WHAT IS EXPECTED
Repeat the entries between the lines holding "Rev. Tony Ponticello (328, 678)" and "ACIM - COA CE (314, 248)", inclusive, and add -117 to each coordinate in their answers.

PROVIDED ENTRIES
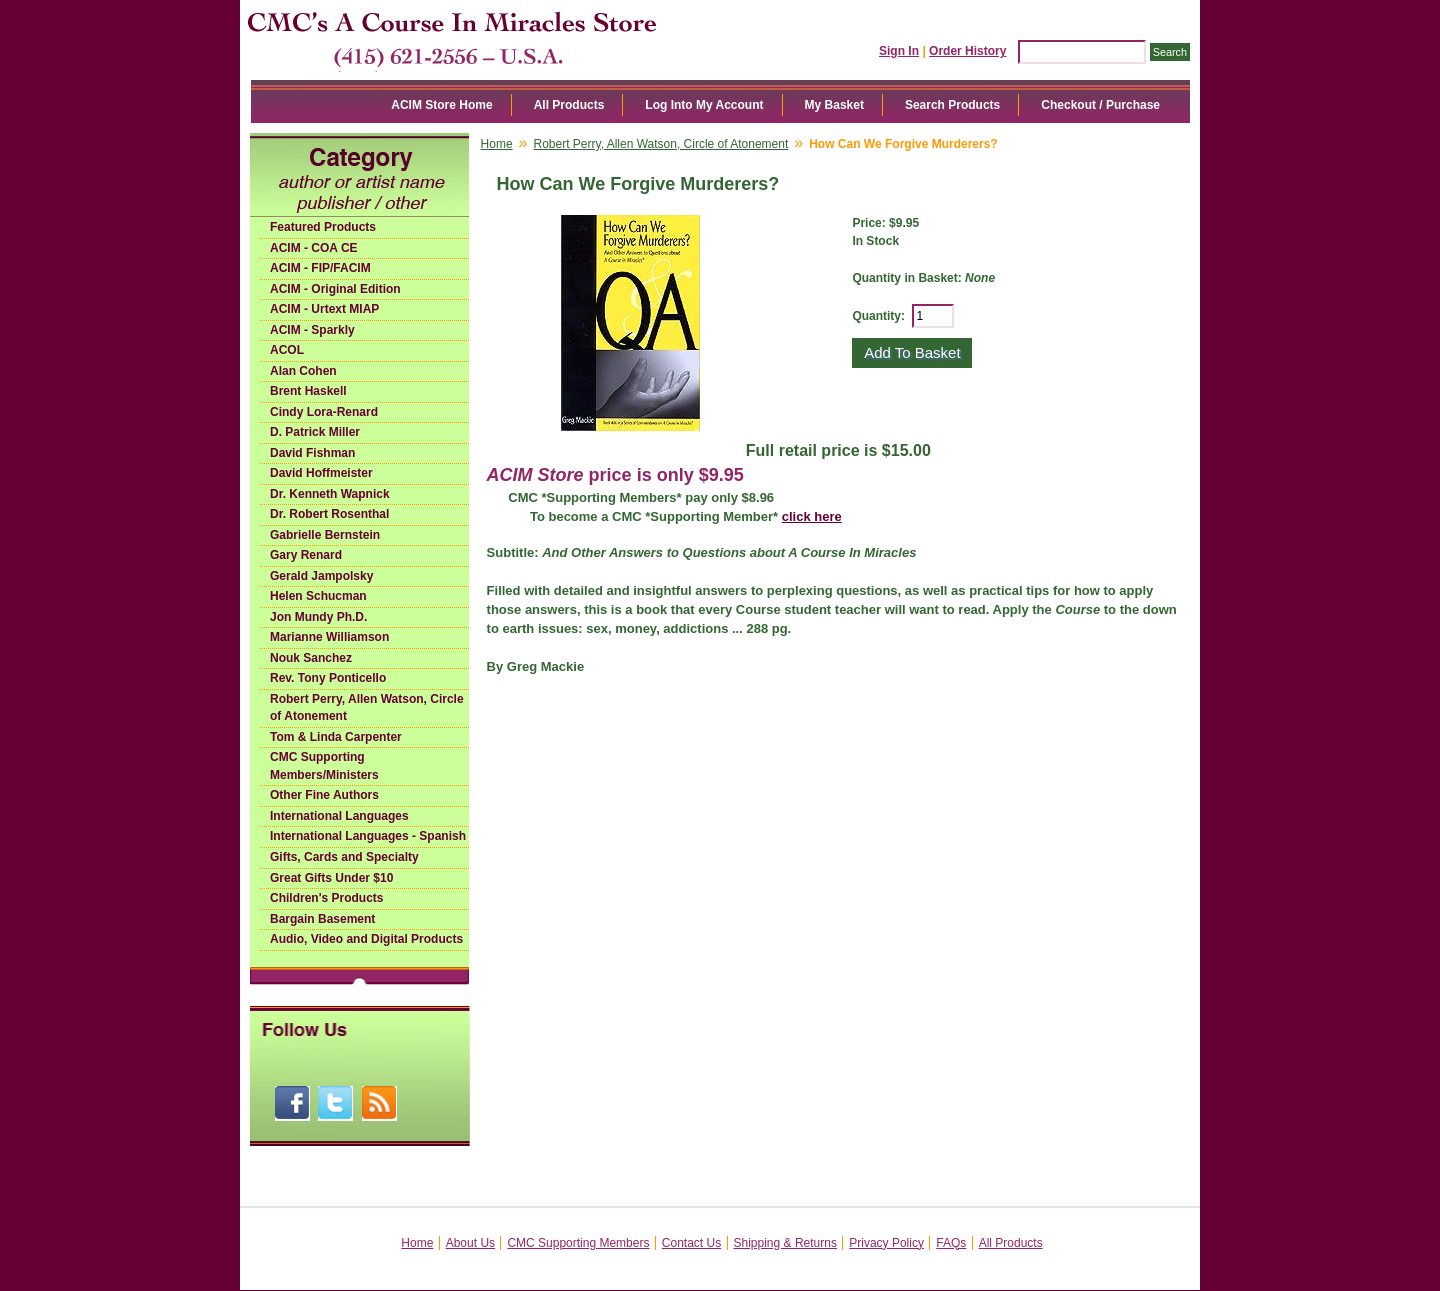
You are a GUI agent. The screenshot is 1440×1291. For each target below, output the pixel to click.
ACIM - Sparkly (312, 330)
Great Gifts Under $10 (331, 878)
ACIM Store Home (441, 105)
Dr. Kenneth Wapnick (330, 494)
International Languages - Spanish (368, 836)
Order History (967, 51)
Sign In (899, 51)
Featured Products (323, 227)
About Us (470, 1243)
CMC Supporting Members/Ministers (324, 766)
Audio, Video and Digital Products (366, 939)
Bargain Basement (322, 919)
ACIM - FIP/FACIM (320, 268)
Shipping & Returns (785, 1243)
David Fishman (312, 453)
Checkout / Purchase (1100, 105)
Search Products (952, 105)
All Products (569, 105)
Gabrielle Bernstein (325, 535)
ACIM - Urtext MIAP (324, 309)
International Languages (339, 816)
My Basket (834, 105)
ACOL (287, 350)
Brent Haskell (308, 391)
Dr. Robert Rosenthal (329, 514)
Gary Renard (306, 555)
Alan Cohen (303, 371)
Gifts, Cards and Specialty (344, 857)
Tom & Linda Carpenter (336, 737)
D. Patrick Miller (315, 432)
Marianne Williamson (329, 637)
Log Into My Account (704, 105)
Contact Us (691, 1243)
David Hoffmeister (321, 473)
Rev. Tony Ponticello (328, 678)
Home (497, 144)
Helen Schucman (318, 596)
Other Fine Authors (324, 795)
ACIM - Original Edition (335, 289)
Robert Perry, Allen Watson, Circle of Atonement (367, 708)
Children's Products (327, 898)
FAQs (951, 1243)
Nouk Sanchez (311, 658)
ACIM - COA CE (314, 248)
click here (812, 516)
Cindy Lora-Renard (324, 412)
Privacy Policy (886, 1243)
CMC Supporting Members (578, 1243)
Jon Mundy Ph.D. (318, 617)
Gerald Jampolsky (321, 576)
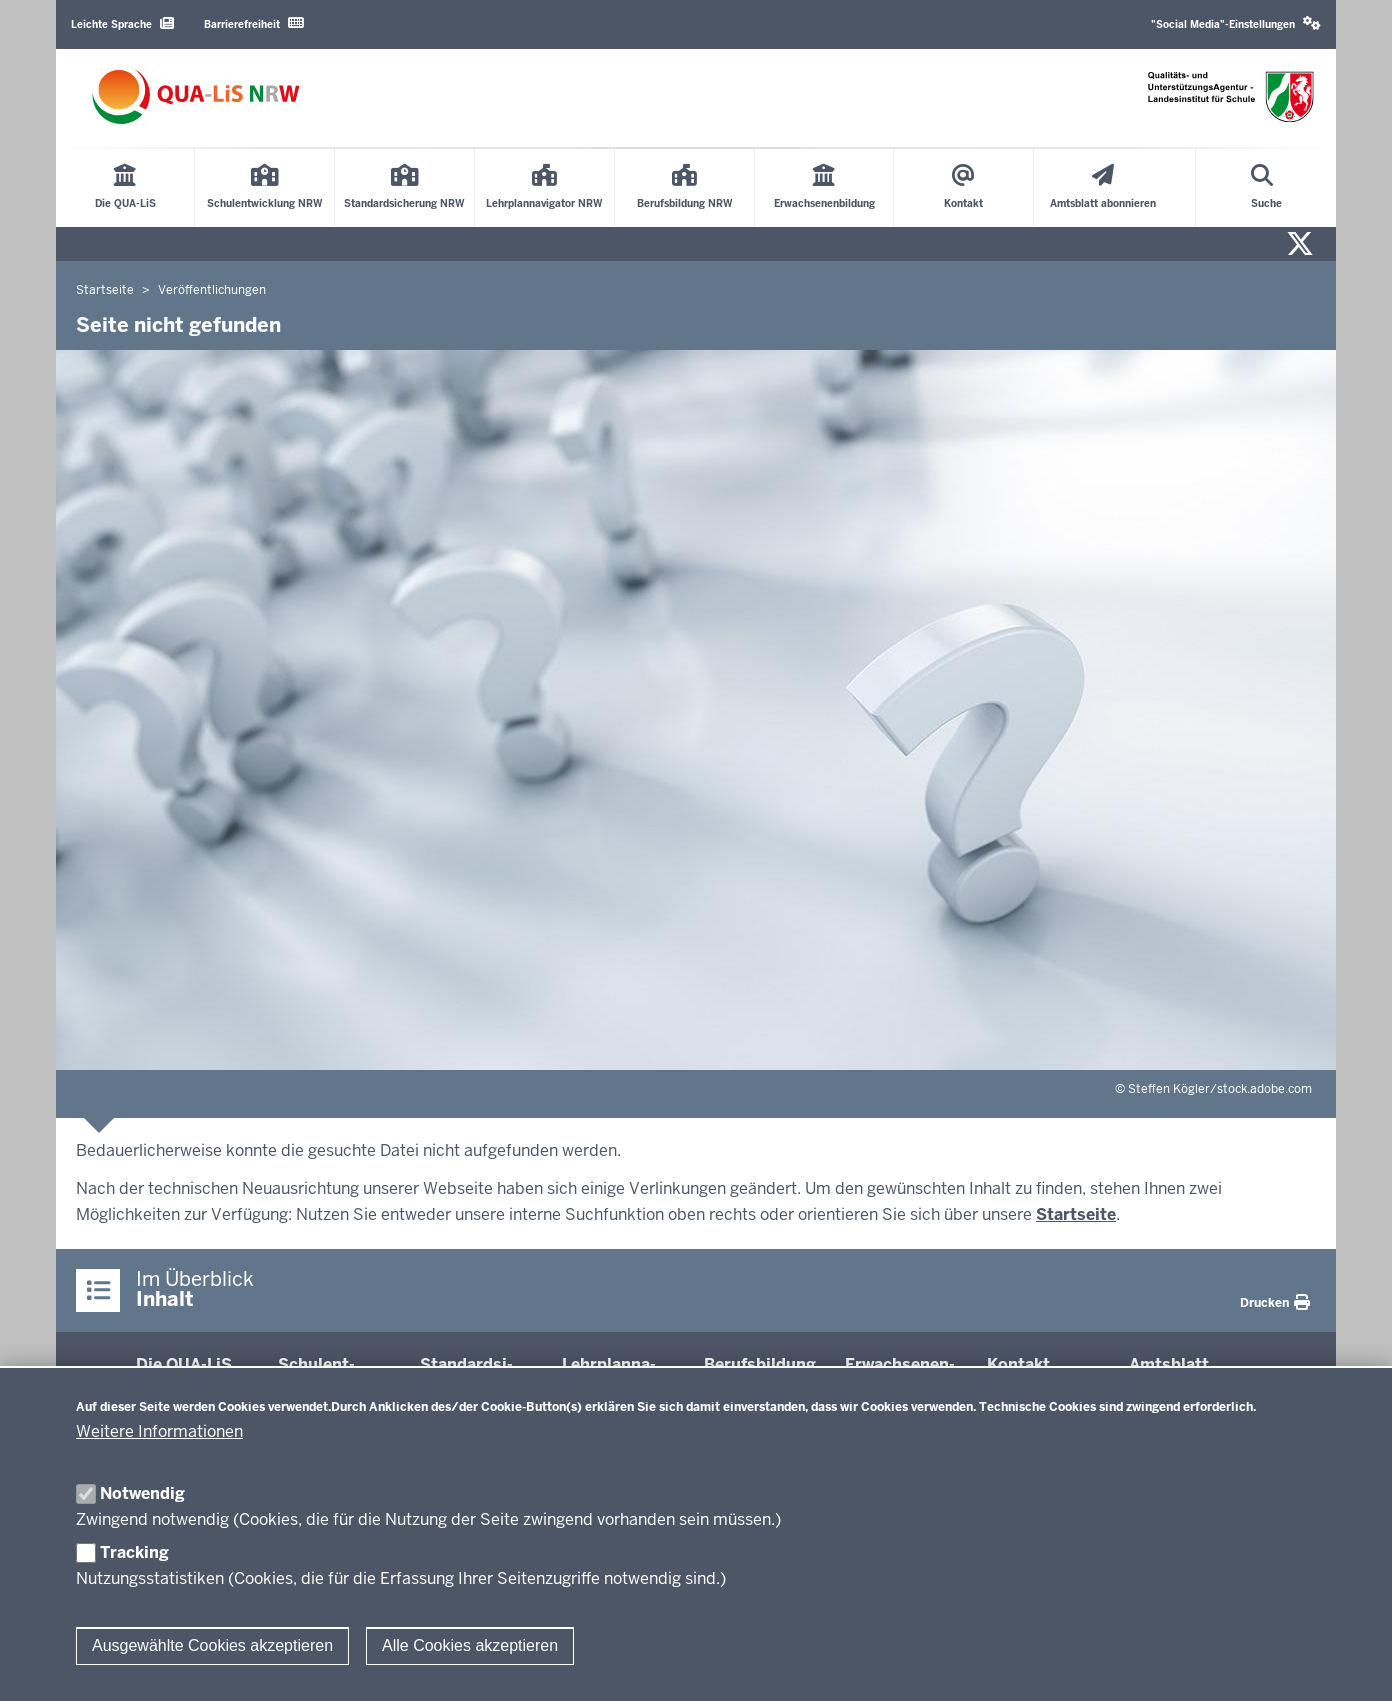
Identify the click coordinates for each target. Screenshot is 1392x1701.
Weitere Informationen (159, 1431)
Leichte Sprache (122, 23)
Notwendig (142, 1493)
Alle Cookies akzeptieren (470, 1645)
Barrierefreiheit (254, 23)
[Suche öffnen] (1266, 188)
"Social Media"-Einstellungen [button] (1236, 23)
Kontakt (1018, 1364)
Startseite (1076, 1214)
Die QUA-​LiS (184, 1364)
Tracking (134, 1552)
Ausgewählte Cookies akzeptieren (212, 1645)
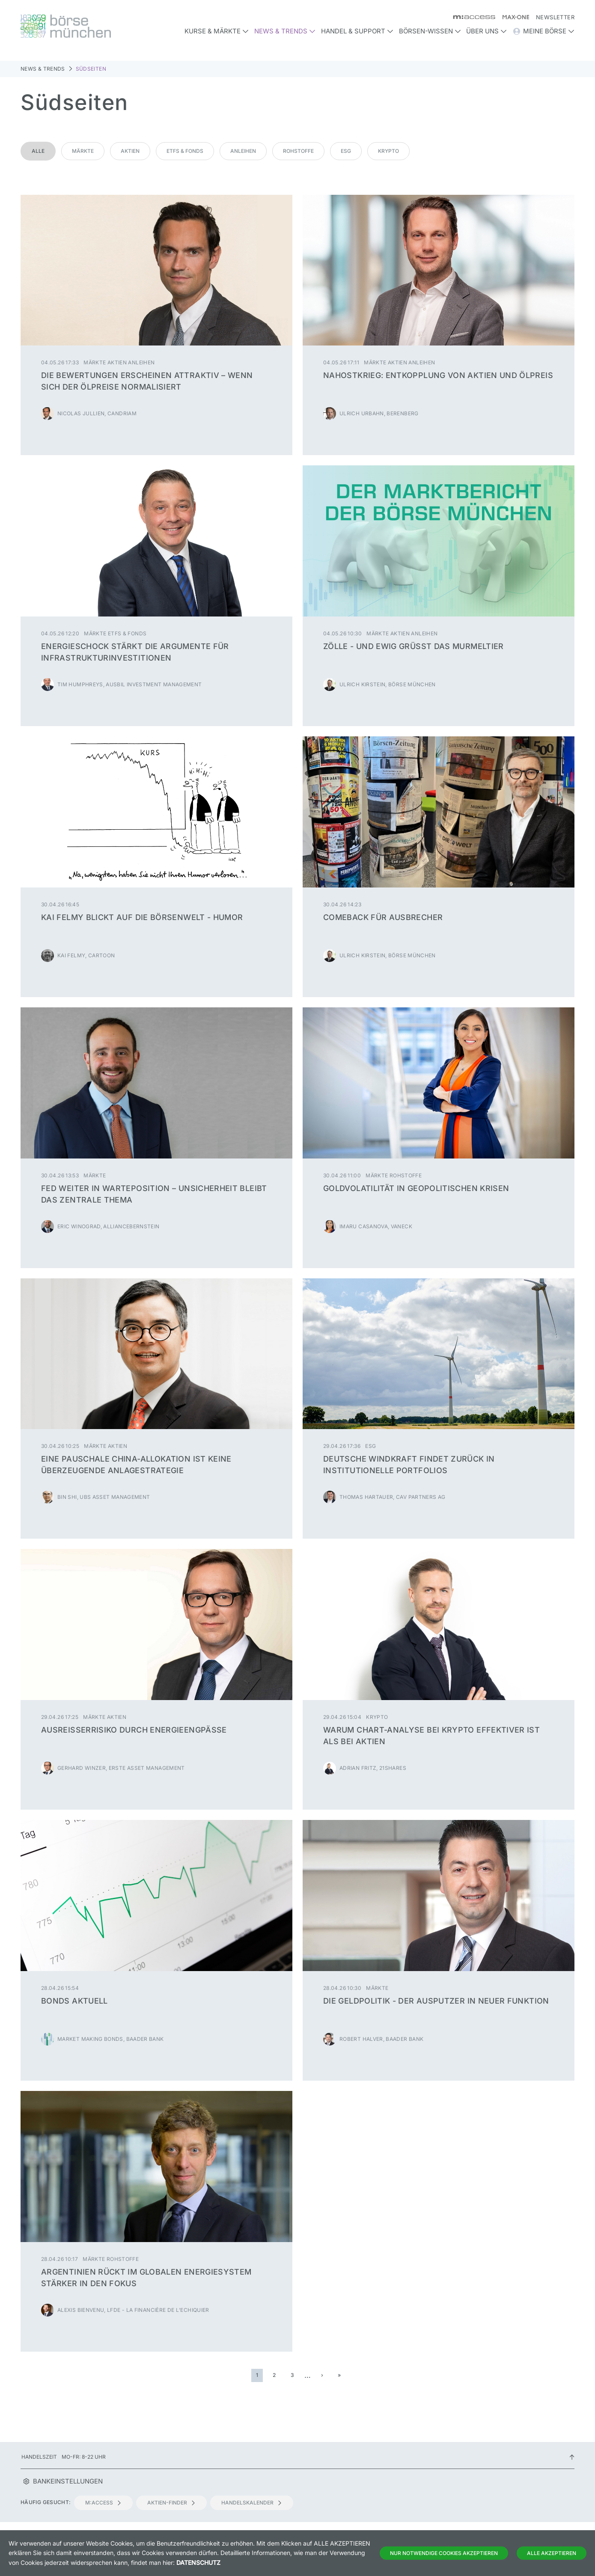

RESPONSE FOR THIS EXERCISE
Rev. Tony Ponticello (211, 561)
Home (380, 27)
Helen Schucman (201, 479)
Other Fine Authors (207, 678)
ACIM - Original Edition (218, 172)
Robert Perry, Allen Watson, Circle of Atonement (250, 591)
Children's Products (210, 781)
FAQs (834, 1126)
Nouk Sanchez (194, 541)
ACIM - COA CE (197, 131)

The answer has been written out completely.